Ja, ich fürchtete mich tatsächlich vor dieser Aufgabe. Im Zug – ich fuhr neun Stunden – betete ich: „Gott, wenn das nicht dein Wille ist, mache, dass ich am Ziel lieber nicht lebend ankomme.” Vor den Kommunisten floh ich irgendwie, vor Gott aber kann man nicht fliehen.
Am 2. Jänner 1951 wurde ich heimlich zum Bischof geweiht. Während der heiligen Messe in einem Lagerraum brannten nur zwei Kerzen. Die Zeremonie, die in lateinischer Sprache erfolgte, begann mit folgenden Worten: „Im Namen Jesu wird sich jedes Knie beugen müssen im Himmel, auf Erden und unter der Erde.” Diese Worte waren für mich wie ein Blitz, der meine Angst zerschlug. Ich sagte mir: „Warum hast du dich gefürchtet? Den Kampf werde ja nicht ich führen, sondern Christus, und er hat gesiegt. Du musst in seinen Händen nur ein demütiges Werkzeug bleiben.” Am 2. Jänner feierte man früher das Namen-Jesu-Fest. Leider hat die Liturgische Kommission dieses Fest abgeschafft.

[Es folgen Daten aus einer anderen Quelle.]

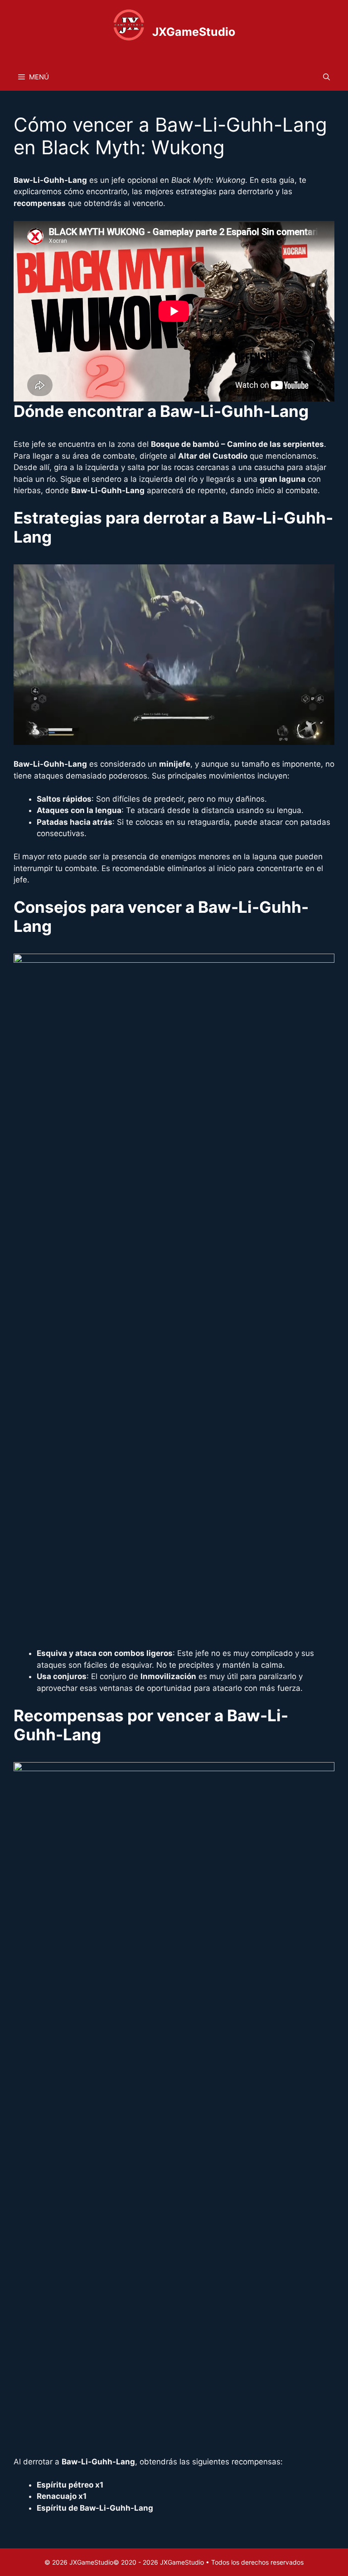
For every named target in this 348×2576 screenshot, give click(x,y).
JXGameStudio (193, 32)
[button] (326, 77)
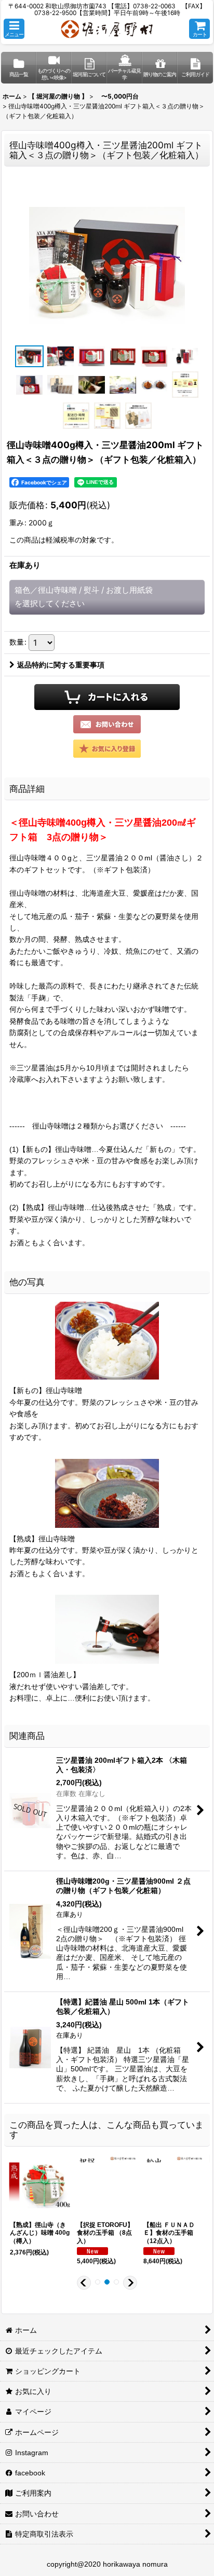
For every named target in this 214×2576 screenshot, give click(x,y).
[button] (14, 29)
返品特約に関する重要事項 (60, 664)
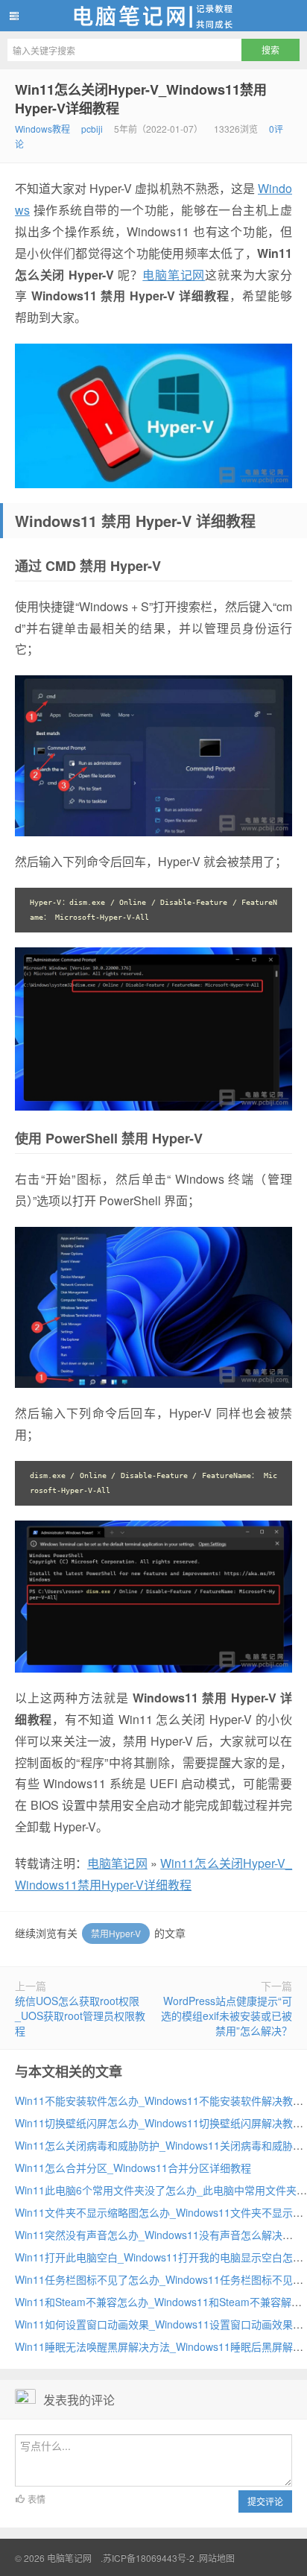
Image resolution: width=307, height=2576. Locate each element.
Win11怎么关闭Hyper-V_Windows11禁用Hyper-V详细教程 (141, 99)
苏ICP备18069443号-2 (148, 2557)
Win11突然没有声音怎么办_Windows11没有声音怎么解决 (148, 2234)
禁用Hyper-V (116, 1933)
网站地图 (217, 2557)
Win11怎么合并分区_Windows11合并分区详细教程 (133, 2167)
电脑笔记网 (153, 15)
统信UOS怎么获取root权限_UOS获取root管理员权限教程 (80, 2015)
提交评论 (265, 2501)
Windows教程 (42, 128)
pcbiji (92, 128)
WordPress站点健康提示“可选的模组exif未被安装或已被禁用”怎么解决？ (226, 2015)
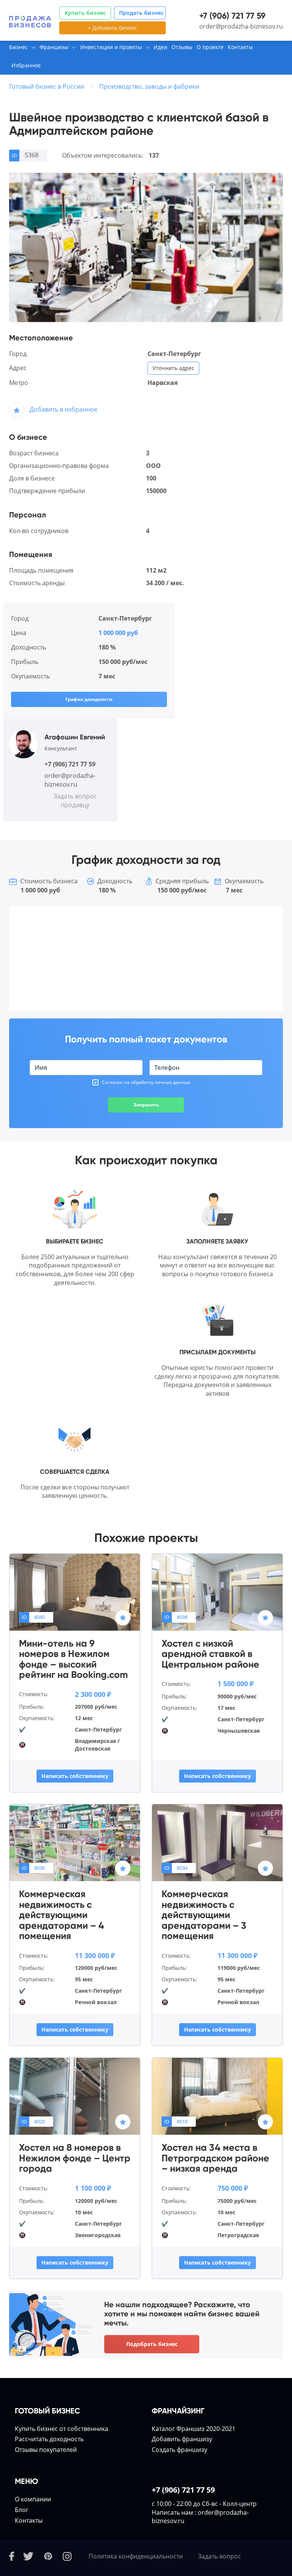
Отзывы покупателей (46, 2449)
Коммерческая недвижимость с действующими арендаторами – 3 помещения (204, 1915)
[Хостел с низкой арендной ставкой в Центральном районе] (217, 1591)
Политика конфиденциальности (136, 2556)
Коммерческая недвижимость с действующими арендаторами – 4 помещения (61, 1915)
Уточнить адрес (173, 368)
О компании (33, 2499)
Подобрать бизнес (152, 2344)
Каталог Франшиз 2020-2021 (193, 2428)
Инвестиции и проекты (111, 47)
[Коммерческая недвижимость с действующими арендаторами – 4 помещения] (75, 1842)
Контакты (240, 47)
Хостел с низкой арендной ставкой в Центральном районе (210, 1654)
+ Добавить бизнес (112, 27)
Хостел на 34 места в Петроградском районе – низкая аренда (215, 2158)
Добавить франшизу (182, 2439)
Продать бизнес (141, 12)
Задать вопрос (219, 2556)
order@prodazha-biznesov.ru (241, 26)
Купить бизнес (85, 12)
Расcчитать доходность (49, 2439)
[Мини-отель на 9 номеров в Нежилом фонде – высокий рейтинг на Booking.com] (75, 1591)
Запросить (146, 1104)
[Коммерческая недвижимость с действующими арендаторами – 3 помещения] (217, 1842)
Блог (22, 2510)
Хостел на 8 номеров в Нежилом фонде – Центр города (74, 2158)
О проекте (210, 47)
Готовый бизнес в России (46, 86)
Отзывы (181, 47)
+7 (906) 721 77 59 (232, 16)
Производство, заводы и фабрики (149, 86)
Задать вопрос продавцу (75, 800)
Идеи (160, 47)
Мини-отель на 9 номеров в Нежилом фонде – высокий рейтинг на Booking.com (73, 1659)
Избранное (26, 65)
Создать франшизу (179, 2449)
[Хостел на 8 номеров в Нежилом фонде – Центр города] (75, 2096)
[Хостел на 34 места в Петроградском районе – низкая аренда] (217, 2096)
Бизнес (18, 47)
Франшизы (54, 47)
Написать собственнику (74, 1776)
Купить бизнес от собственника (61, 2428)
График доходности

Jeder Sieg ist nur im Namen Jesu möglich! Jesus ist als Sieger gekommen, als unser Führer. In seinem Namen können wir alles erreichen!
Was mich bei der Bischofsweihe am meisten berührt hat: Der Bischofskandidat muss mehrere Versprechen ablegen. Eines davon ist der Gehorsam – die Treue zum Heiligen Vater. Dieses Versprechen legte ich aus vollem Herzen ab, wusste ich doch aus Erfahrung, dass alle Menschen im Lager wegen ihrer Treue zum Papst eingesperrt waren. Wenn ich heute erlebe, dass sogar Bischöfe nicht gehorsam sind, nicht in Einheit mit dem Heiligen Vater wirken, ist das für mich der grösste Schmerz.
Als der Papst am 25. März 1984 Russland dem unbefleckten Herzen Mariens weihte, haben Sie im Herzen des einstigen sowjetischen Imperiums, im Moskauer Kreml, eine heilige Messe geopfert. Wie ist Ihnen das geglückt? Was haben Sie damals erlebt?
Als ich im Lagerraum zum Bischof geweiht wurde, hat mich folgendes überrascht: Am Ende der Zeremonie erwartete ich die Übergabe einer Diözese zur Verwaltung oder irgendeine andere Aufgabe, doch er sagte zu mir: „Deine Diözese erstreckt sich zwischen Peking, Moskau und Berlin!” Davon habe ich nicht viel begriffen, denn eine solche Diözese gibt es nicht! Ja, er betraute mich mit einer Aufgabe, die mehr war als eine Diözese.
Danach nahm ich immer wieder von neuem den „Finger Gottes” wahr – ich solle mich für Russland interessieren (obwohl ich mich schon durch Mariens Botschaft aus Fatima dafür interessiert habe). Als ich als Bischof im Westen lebte, habe ich mich 30 Jahre lang bemüht, inoffiziell oder offiziell, nach Russland zu kommen. Es ist mir nie geglückt.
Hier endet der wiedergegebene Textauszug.